## [What you have to do]
Starting at the line that contains "Instruction: Select the", repeat each line exactly through the last line of the listing, and repeat nothing else.

## [Provided data]
*-*-*

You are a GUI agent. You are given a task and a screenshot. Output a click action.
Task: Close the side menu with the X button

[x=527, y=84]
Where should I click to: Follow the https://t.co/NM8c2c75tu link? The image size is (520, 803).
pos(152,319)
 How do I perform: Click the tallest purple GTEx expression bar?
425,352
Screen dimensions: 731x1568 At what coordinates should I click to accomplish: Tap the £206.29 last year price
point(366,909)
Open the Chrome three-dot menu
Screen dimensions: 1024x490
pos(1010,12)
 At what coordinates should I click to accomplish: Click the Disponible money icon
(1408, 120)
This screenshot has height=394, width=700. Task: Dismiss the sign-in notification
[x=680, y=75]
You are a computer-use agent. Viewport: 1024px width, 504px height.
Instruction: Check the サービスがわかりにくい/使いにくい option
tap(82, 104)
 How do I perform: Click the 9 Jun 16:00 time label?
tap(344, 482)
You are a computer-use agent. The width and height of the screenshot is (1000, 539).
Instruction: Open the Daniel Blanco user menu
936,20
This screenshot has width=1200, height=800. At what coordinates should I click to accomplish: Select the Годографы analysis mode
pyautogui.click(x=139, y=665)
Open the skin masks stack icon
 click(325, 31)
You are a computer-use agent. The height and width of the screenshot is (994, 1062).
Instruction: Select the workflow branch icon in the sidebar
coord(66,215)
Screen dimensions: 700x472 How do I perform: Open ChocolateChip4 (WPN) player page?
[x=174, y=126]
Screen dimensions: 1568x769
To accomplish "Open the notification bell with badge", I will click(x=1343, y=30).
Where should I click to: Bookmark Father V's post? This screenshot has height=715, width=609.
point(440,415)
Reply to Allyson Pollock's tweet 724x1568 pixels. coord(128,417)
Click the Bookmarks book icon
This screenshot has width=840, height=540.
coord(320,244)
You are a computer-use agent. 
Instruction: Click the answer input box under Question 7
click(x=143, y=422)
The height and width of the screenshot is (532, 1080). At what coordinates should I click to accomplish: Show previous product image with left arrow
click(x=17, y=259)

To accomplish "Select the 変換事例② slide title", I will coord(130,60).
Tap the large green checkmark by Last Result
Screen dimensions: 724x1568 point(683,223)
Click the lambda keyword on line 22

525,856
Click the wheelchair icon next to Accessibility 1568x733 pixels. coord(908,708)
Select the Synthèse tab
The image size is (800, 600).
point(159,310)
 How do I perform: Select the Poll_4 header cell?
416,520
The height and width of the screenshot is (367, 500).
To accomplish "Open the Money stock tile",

*-*-*

## [Exercise response]
Instruction: Select the workflow branch icon in the sidebar
coord(66,215)
Screen dimensions: 700x472 How do I perform: Open ChocolateChip4 (WPN) player page?
[x=174, y=126]
Screen dimensions: 1568x769
To accomplish "Open the notification bell with badge", I will click(x=1343, y=30).
Where should I click to: Bookmark Father V's post? This screenshot has height=715, width=609.
point(440,415)
Reply to Allyson Pollock's tweet 724x1568 pixels. coord(128,417)
Click the Bookmarks book icon
This screenshot has width=840, height=540.
coord(320,244)
You are a computer-use agent. 
Instruction: Click the answer input box under Question 7
click(x=143, y=422)
The height and width of the screenshot is (532, 1080). At what coordinates should I click to accomplish: Show previous product image with left arrow
click(x=17, y=259)

To accomplish "Select the 変換事例② slide title", I will coord(130,60).
Tap the large green checkmark by Last Result
Screen dimensions: 724x1568 point(683,223)
Click the lambda keyword on line 22

525,856
Click the wheelchair icon next to Accessibility 1568x733 pixels. coord(908,708)
Select the Synthèse tab
The image size is (800, 600).
point(159,310)
 How do I perform: Select the Poll_4 header cell?
416,520
The height and width of the screenshot is (367, 500).
To accomplish "Open the Money stock tile",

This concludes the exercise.